As most consumers know, every time a person applies for new credit, one of his or her credit reports is pulled from one of the three national credit reporting bureaus that maintain our credit reports. TransUnion, Experian, and Equifax maintain most Americans’ credit reports in their proprietary systems and routinely update borrowing information depending on information that is provided to them by a consumer’s current and future creditors or lenders. But, did you realize that there are two types of credit report inquiries? One has the potential to damage your credit score if abused, but the other one does not.
What Is A Hard Credit Pull?
A hard credit pull on a person’s credit report is what we normally associate with a lender checking our credit report and credit score. Hard credit report pulls are initiated by the consumer when they apply for a new loan, additional credit card, or even apply for new cell phone services or utilities. In most cases, a person’s credit score will decrease slightly with each hard credit pull. The credit bureaus view a consumer’s request for more credit to be granted in their name as a red flag that a borrower could become an increased risk for default. And, that is why a person’s credit score slightly decreases with the application for a new loan or credit card. If a person applies for a lot of new credit limits over a short period of time, his or her credit score will decrease a decent amount. The credit bureaus do give consumers a small window to shop around for the best car loans and mortgage rates by only penalizing their credit score for the first hard credit pull when it is believe that they are actively shopping for the best interest rate on a large purchase.

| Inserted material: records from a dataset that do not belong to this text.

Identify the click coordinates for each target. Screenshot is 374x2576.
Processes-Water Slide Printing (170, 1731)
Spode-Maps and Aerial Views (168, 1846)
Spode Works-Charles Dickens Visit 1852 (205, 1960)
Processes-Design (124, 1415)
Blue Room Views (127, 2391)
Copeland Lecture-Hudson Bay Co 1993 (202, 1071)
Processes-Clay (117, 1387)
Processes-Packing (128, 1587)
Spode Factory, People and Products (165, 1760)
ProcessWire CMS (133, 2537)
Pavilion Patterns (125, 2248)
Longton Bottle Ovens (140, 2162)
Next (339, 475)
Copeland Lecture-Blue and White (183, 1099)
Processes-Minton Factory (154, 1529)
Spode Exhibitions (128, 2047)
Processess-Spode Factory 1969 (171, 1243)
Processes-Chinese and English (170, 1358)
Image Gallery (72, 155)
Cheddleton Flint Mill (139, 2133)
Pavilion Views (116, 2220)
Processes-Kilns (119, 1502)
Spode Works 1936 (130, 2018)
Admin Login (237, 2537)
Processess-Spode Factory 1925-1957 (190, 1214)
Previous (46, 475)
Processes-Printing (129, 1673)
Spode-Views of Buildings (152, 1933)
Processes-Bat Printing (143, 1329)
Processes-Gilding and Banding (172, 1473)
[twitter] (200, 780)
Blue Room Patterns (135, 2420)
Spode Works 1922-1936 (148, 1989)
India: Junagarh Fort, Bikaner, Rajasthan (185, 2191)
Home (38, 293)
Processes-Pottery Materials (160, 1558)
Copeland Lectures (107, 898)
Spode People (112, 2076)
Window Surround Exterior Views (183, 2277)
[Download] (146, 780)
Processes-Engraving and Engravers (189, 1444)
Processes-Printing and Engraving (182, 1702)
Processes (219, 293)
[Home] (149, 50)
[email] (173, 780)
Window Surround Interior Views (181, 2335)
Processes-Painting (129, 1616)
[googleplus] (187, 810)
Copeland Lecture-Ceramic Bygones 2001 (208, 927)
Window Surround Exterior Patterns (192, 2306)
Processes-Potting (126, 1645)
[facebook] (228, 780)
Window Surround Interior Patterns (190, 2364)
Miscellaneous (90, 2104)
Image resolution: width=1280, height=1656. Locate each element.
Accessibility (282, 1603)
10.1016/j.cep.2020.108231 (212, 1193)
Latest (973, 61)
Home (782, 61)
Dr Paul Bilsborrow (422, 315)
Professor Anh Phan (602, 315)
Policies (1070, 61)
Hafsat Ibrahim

What Is A Soft Credit Pull?
A soft credit check or soft credit pull is a check that does not affect a borrower’s credit score when it is made. A soft credit pull is logged in a person’s credit history by the credit bureau, but the soft credit pull is only visible on a credit report only to that person and not potential lenders. A soft credit pull often happens without the consumer knowing about it and can occur for a countless number of reasons such as those credit card offers we all receive in the mail, a check from a new employer, and even verification by a bank of your identity. A consumer can check his or her own credit report as often as they want with no negative effects to their credit score.
Why Consumers Need To Know The Difference Between The Two
You need to know the difference between a hard and soft credit pull of your credit report to protect your credit score from potential damage. Unfortunately, the United States is still a country that revolves around using debt for large purchases such as a new car or home. If a consumer wants to be able to borrow money for these purchases, he or she must ensure that the credit score is as high as it can possibly be. Many Americans do not know that requesting their own credit report will not hurt their credit score. More people should routinely request their credit reports to ensure that their information is accurate and they are not the victim of identity theft.
Understanding the intricacies of a how our credit scores are calculated can make us better and smarter consumers. While adding credit and keeping our credit scores as high as possible is not the main goal of financial independence, accurately maintaining and actively monitoring our credit report is an important piece to our future financial puzzle if we want to include new debt for a home or other large purchase in our future. The more we know and understand how the three credit bureaus look at us will enable us to make better informed financial decisions in our lives.